Data to use below:
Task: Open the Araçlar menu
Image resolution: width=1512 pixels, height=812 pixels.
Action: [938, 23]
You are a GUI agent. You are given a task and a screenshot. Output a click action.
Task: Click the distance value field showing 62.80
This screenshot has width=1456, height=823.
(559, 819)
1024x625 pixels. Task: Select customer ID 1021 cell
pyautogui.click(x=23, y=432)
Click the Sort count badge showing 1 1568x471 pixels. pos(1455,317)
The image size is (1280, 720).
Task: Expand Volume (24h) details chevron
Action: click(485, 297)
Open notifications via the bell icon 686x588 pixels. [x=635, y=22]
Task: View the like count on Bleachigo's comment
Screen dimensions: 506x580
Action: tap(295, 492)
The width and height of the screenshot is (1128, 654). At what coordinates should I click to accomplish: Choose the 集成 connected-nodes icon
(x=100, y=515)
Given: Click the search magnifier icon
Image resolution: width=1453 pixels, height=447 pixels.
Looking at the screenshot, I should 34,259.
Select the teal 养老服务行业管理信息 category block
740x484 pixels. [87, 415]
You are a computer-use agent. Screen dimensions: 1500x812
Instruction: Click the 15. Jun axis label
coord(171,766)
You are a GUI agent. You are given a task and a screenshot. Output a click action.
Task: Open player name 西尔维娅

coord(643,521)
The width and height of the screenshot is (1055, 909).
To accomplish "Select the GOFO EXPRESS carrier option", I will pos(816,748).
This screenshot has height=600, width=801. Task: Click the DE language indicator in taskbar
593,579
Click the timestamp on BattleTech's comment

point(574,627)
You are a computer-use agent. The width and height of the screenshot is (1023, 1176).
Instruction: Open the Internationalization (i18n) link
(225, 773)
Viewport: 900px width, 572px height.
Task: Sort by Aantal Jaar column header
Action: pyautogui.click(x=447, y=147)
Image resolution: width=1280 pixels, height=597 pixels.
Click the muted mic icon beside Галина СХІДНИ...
End of Data to use.
* _Exercise details_
Beginning with the line that contains "Image resolution: width=1280", each line of the records above through the last one must be printed word for word.

* _Solved exercise_
Image resolution: width=1280 pixels, height=597 pixels.
Click the muted mic icon beside Галина СХІДНИ...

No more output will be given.